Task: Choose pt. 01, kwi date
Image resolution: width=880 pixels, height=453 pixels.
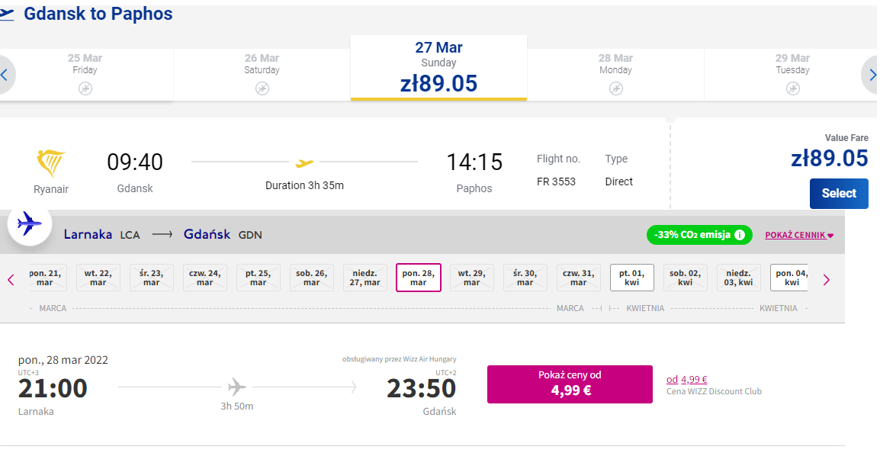Action: (632, 278)
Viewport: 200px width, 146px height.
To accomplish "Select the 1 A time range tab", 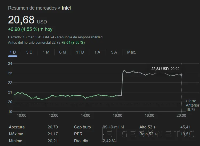I will 97,52.
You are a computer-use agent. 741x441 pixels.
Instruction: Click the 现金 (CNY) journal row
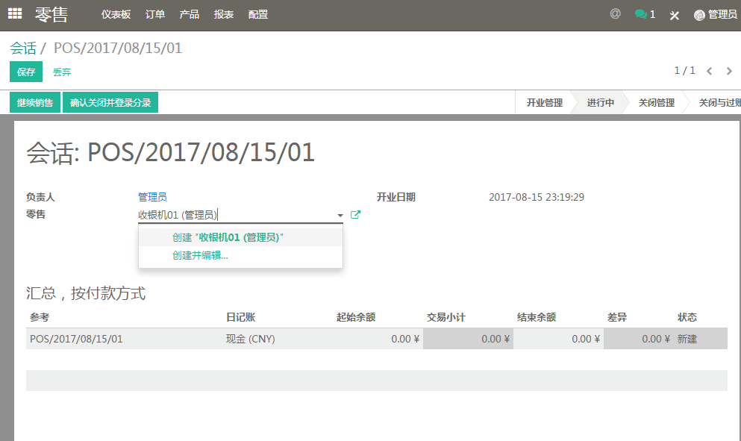[251, 339]
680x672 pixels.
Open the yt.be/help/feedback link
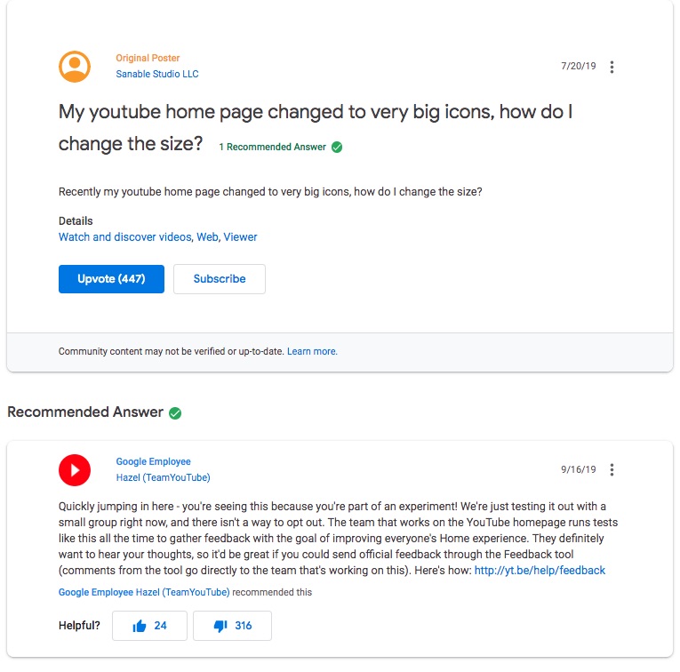540,570
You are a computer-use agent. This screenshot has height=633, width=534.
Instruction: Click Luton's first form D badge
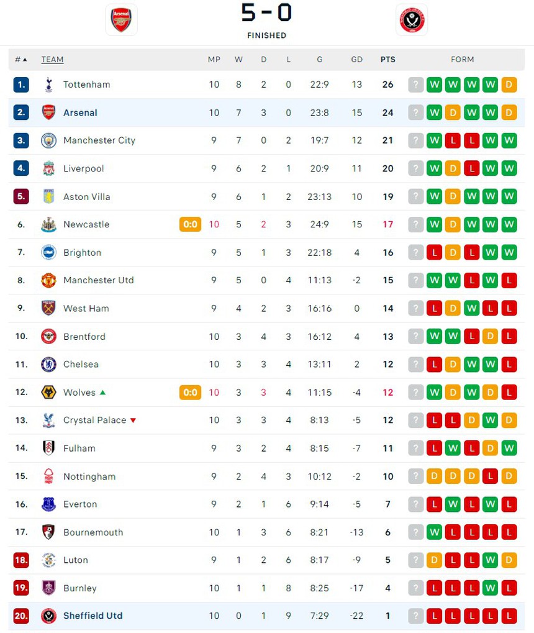[434, 560]
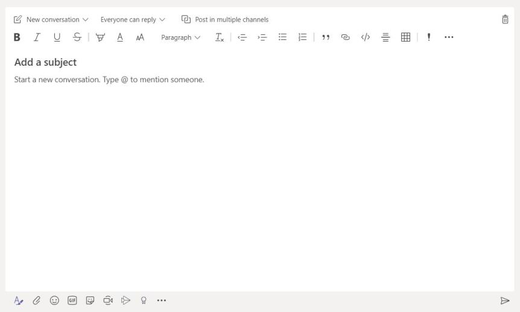The width and height of the screenshot is (520, 312).
Task: Mark the message as important
Action: (429, 37)
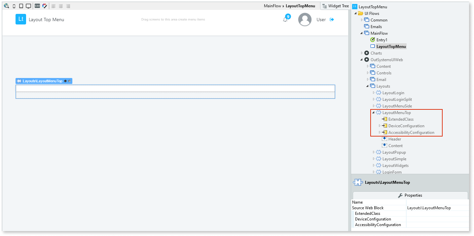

- [PROBLEM TO SOLVE]:
Copy each line of the listing that contains the string "computer".

- [TASK RESPONSE]:
You are a computer-use agent. 741x441 pixels.
You are a computer-use agent. This screenshot has height=633, width=534.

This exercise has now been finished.